С видом человека, не способного держать зла на ближнего своего, даже если тот допустил вопиющую бестактность, посол извлек левой рукой из-за пазухи золотого Маррнока и, подняв раскрытую правую ладонь к потолку, торжественно провозгласил:
– Именем верховного бога нашего, который видит и слышит меня, памятью предков и честью своей клянусь, что все слова и обещания, сказанные и данные мною будущему Наместнику Империи, в обществе которого я имею честь находиться, – истинная правда. А если я лгу, да постигнет меня тяжкое возмездие и в земной жизни, и в вечной!

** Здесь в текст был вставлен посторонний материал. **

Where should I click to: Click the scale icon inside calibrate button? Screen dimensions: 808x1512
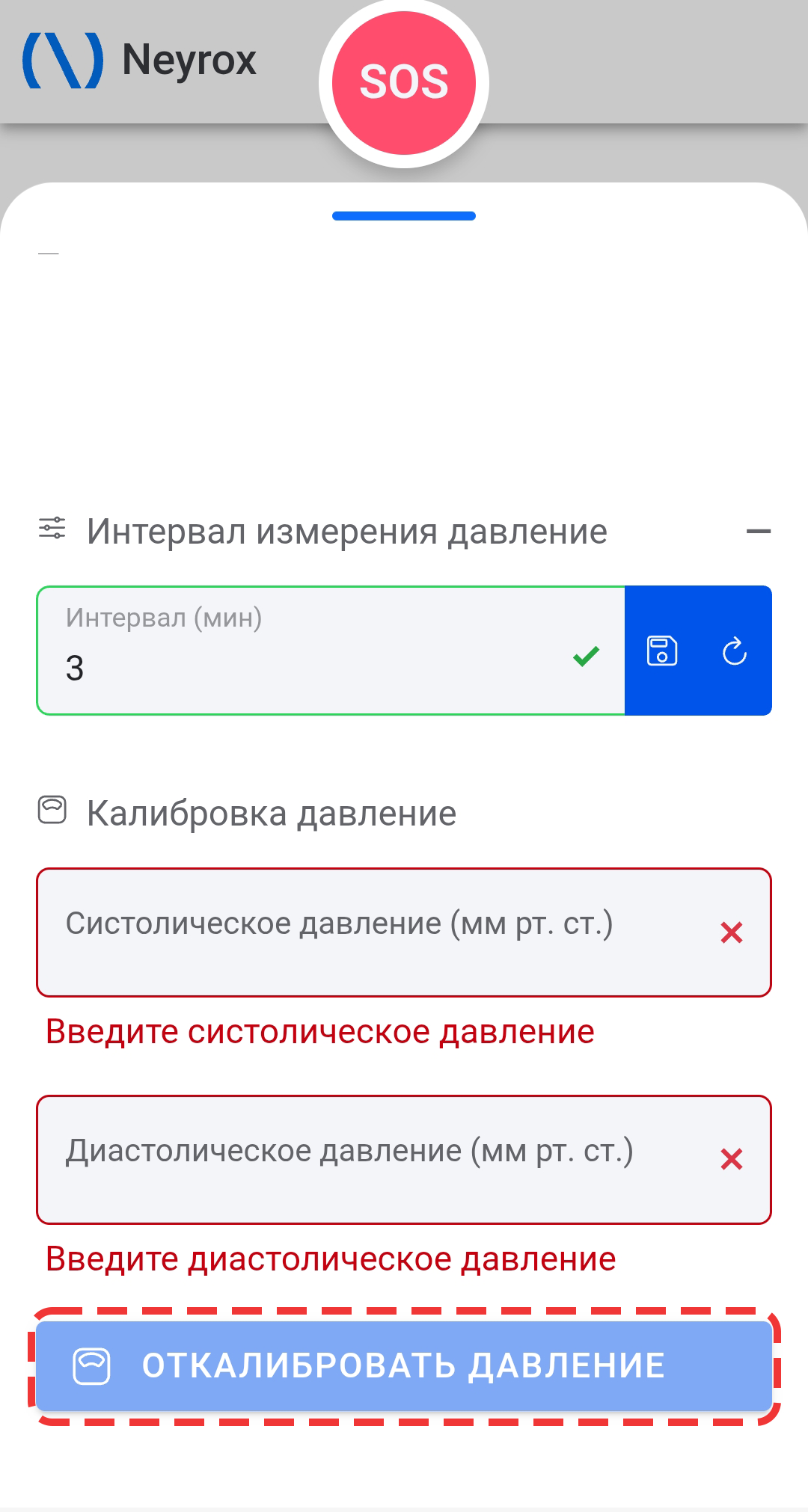point(91,1366)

Спрятав обратно изображение крылатого чудовища, он сухо спросил:
– Удовлетворила вас моя клятва, господин Борк?
– Конечно! – расплылся в улыбке глава Четвертого Семейства. – Прошу прощения, но это было необходимо. Теперь я спокоен.

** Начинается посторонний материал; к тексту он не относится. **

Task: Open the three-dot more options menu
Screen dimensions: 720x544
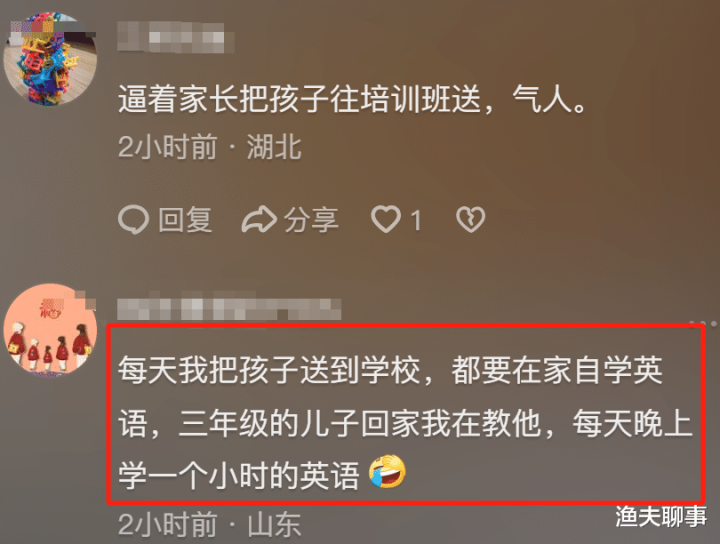Action: coord(703,324)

Олень понимал, что обречен, но из последних сил упрямо цеплялся за жизнь. Инстинкт самосохранения влек его к хорошо знакомому лесному озерцу с крохотным островком посередине. Если бы удалось прыгнуть в воду и доплыть до него…
Из пересохшего горла вырывался клокочущий, хриплый сип. Потемневшие от пота бока вздымались и опадали, точно кузнечный мех, с губ слетали хлопья кровавой пены, сердце только чудом еще не лопнуло. Много раз мелькала мысль: все напрасно, лучше упасть в прохладный мох, закрыв глаза, чтобы не видеть ни оскаленных собачьих пастей, ни человека, который нанесет ему последний удар.
Но она сразу же исчезала, и трясущиеся от страшного перенапряжения ноги все еще продолжали нести его вперед, к мелькнувшей за деревьями голубой глади озерца. Стая гончих неслась по пятам.